We always hear about the big “red flags” regarding relationships and when you should end them —but little about when or how to keep relationships healthy, fulfilling and lasting. Relationships can be hard to navigate and can be full of pitfalls — but there are things to look for and do to ensure relationship longevity. 

According to John Gottman in The Seven Principles for Making Marriage Work, there are seven principles that predict long term relationship success.

Here’s the summary and some ideas of what you can look for or do:

Share (and stay curious!)

The first stages of dating can be the most fun. There is new energy and you are constantly learning about each other. Keep this curiosity up. People are consistently growing in new and interesting ways. Learning about your lover and sharing your observations allows you to use a checks and balances system to know you are on the right track to knowing who they are.

You want to ensure you understand who they are and how they desire to be loved. Using the checks and balances, by communicating what you believe you understand also helps them to know you get them, you see them, and you value them enough to keep learning more.

Feed your fondness and admiration

Expressing gratitude — even for the smallest things — goes a long way to building connection. Offering sincere compliments not only feels good to your lover but can also remind you about what makes you value this person. Showing you care and expressing the positives when they are genuine is integral to bonding. Expressing your fondness and admiration enhances the base of your friendship. Friendship is the ultimate green flag for relationship longevity.

“Friendship is the ultimate green flag for relationship longevity.”

Dr.

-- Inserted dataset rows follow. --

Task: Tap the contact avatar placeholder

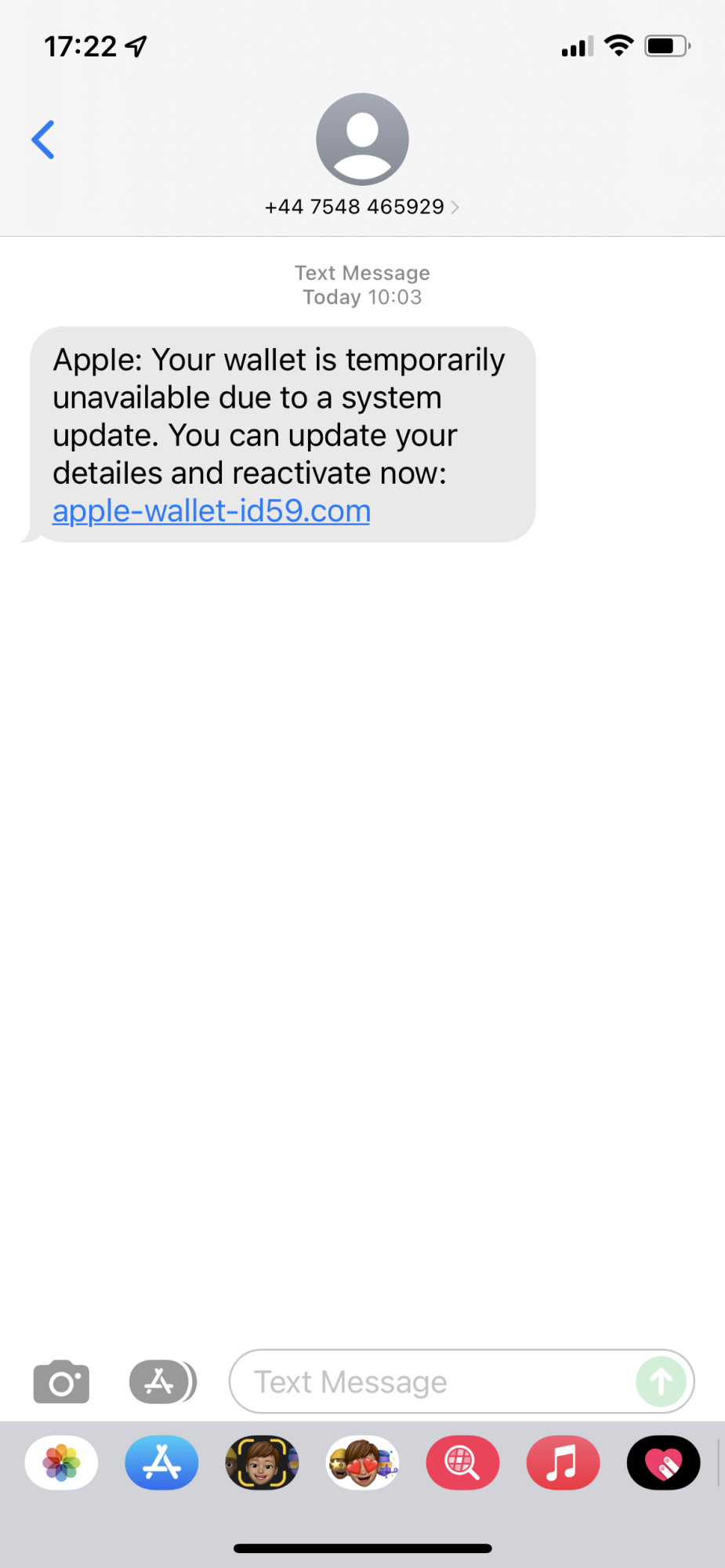Action: pyautogui.click(x=362, y=140)
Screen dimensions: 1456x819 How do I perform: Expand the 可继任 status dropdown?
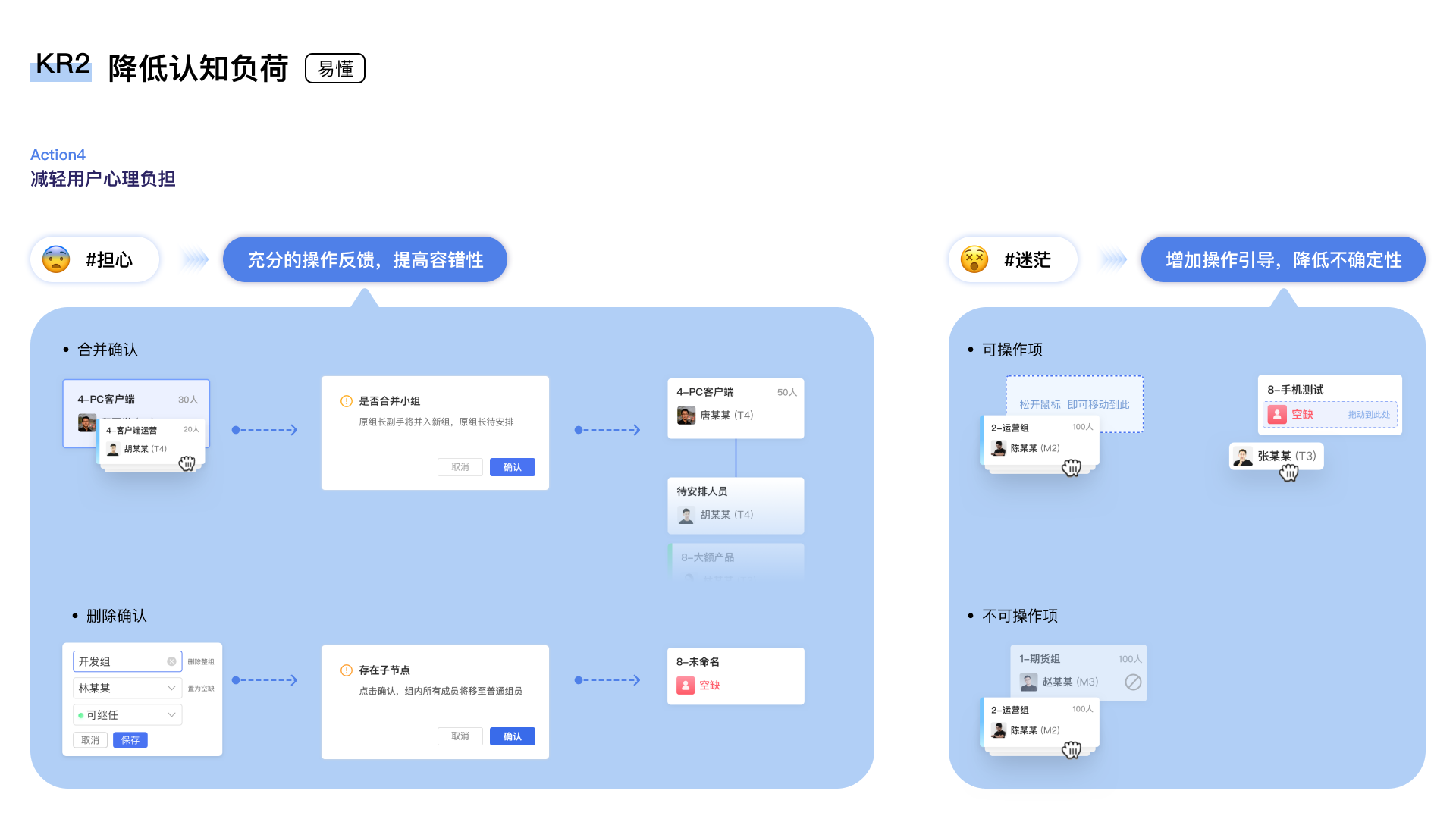(127, 714)
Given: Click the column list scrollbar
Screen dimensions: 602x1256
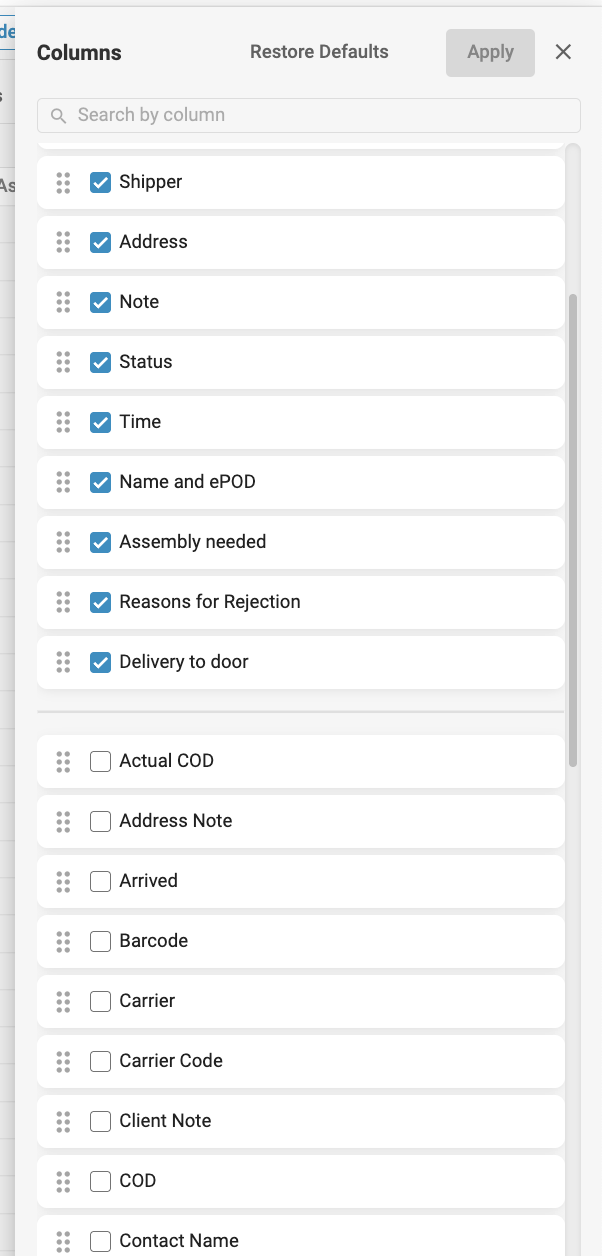Looking at the screenshot, I should click(573, 530).
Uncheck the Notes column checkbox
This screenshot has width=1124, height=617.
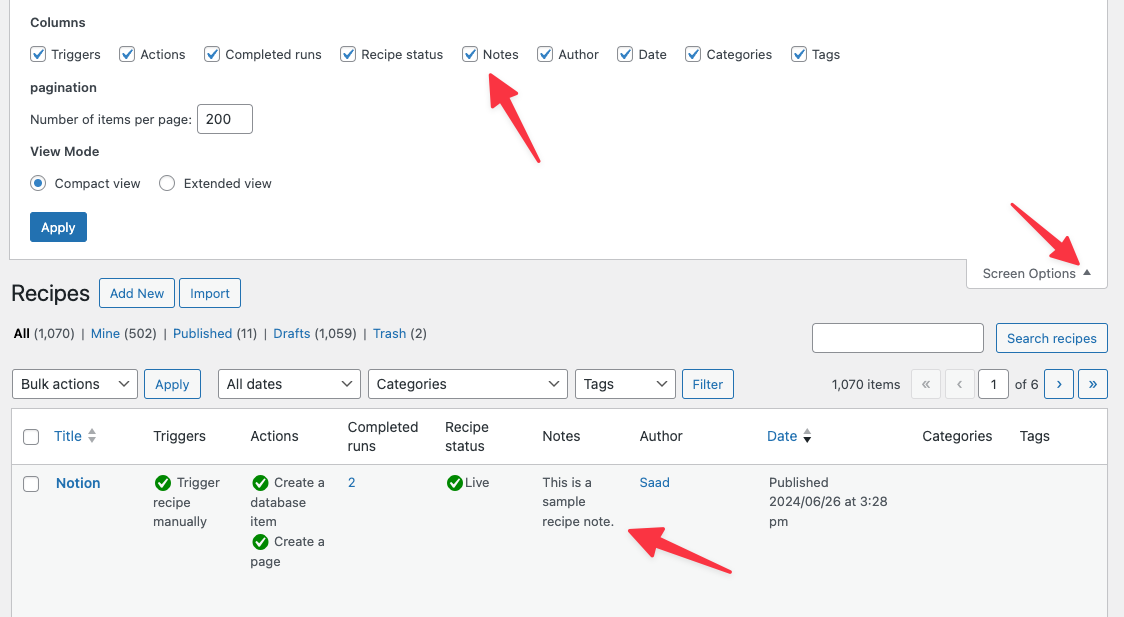tap(470, 54)
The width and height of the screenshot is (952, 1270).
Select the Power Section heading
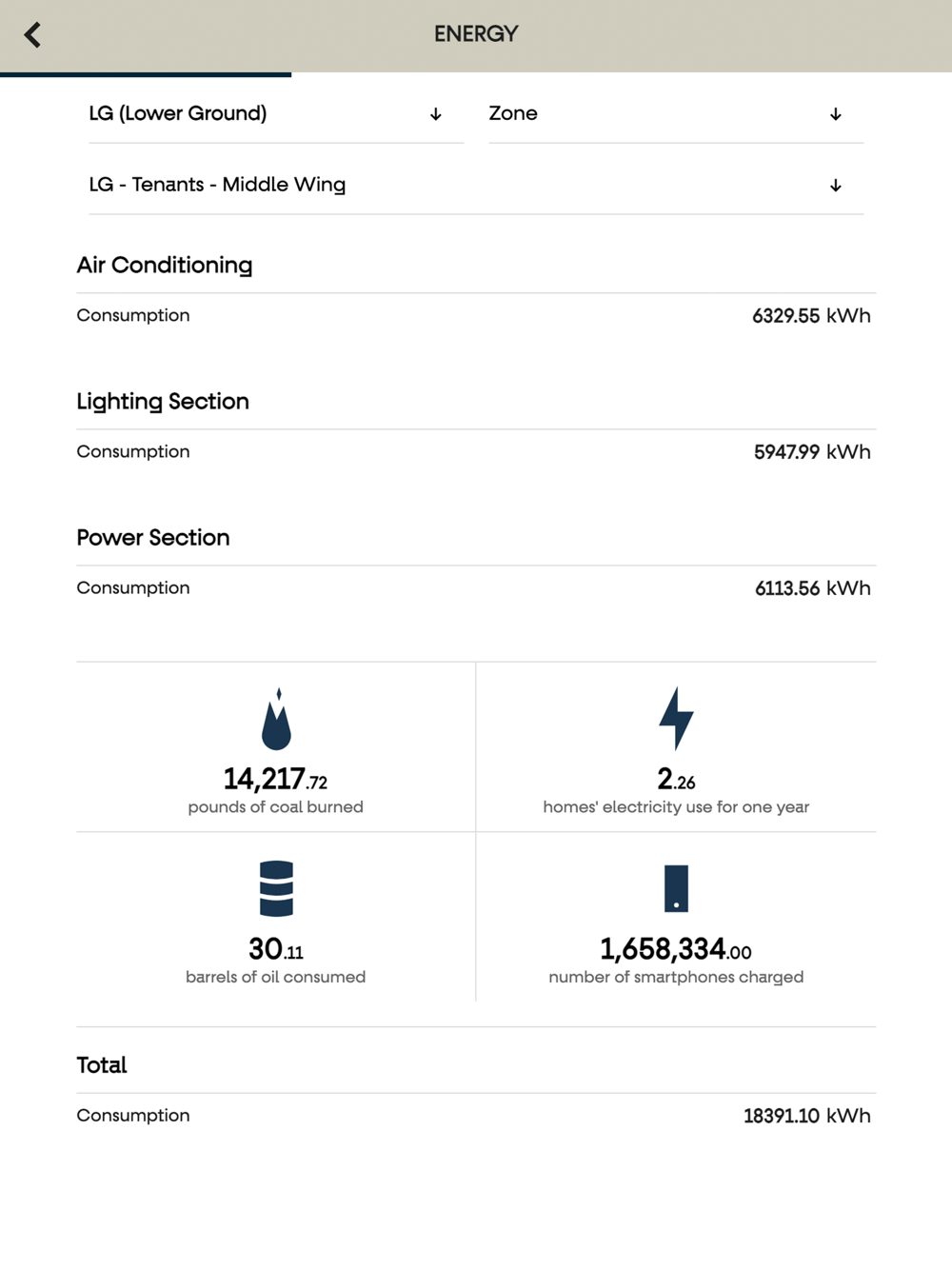tap(153, 538)
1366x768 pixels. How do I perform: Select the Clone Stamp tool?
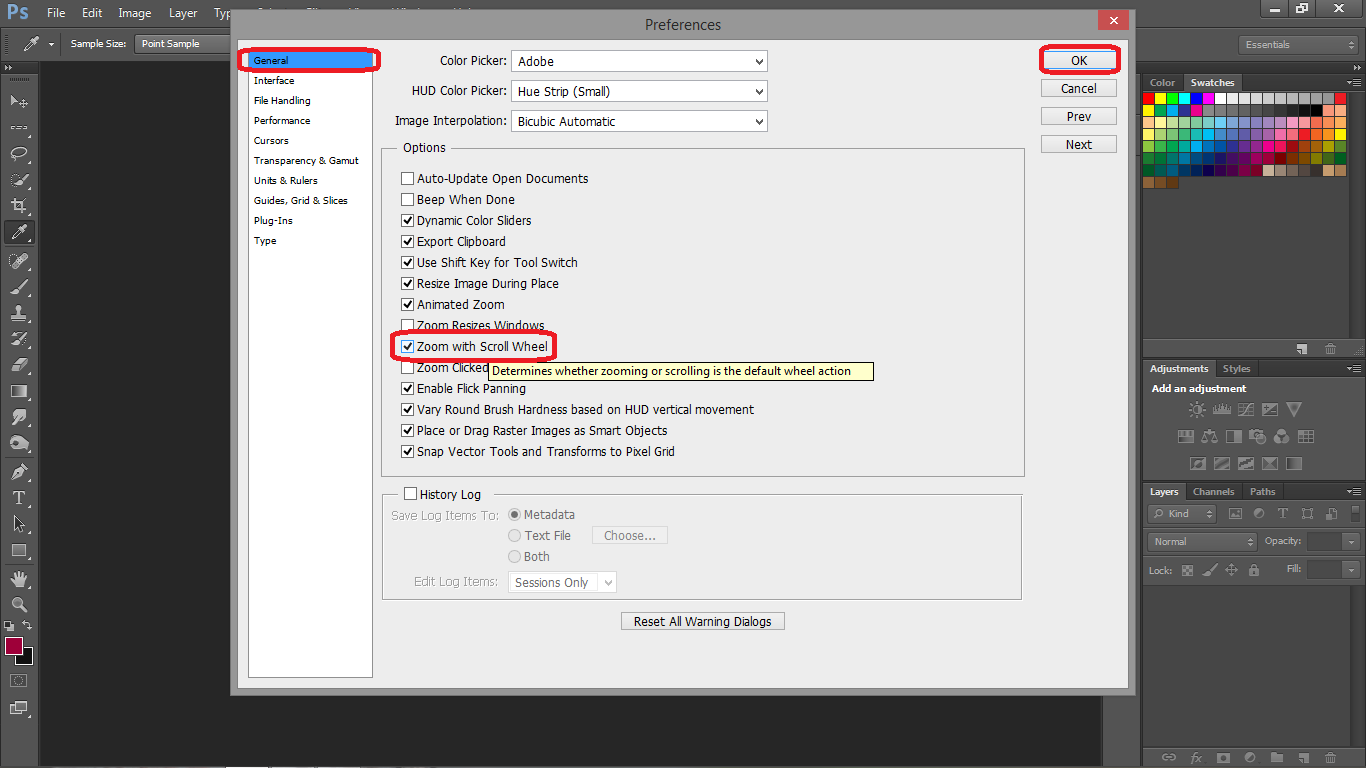20,313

LExx Brown-James

Turn inward, instead of away when things get hard

Sometimes things are hard — but when your partner is shown that you can love through anger, it shows how much you value your partner. When you turn away from your partner during conflict, isolation can cause further friction. Often, without context, isolation can communicate to your partner that they are not valuable, wanted, or important. Every person tells themselves a narrative when feeling rejected and it is up to us to ensure we tell ourselves the narrative we desire to share. In times of conflict with a lover, it can feel safer to recoil because vulnerability feels at an all time high. Instead, reaching out and showing vulnerability takes great strength and demonstrates your desire for true intimacy.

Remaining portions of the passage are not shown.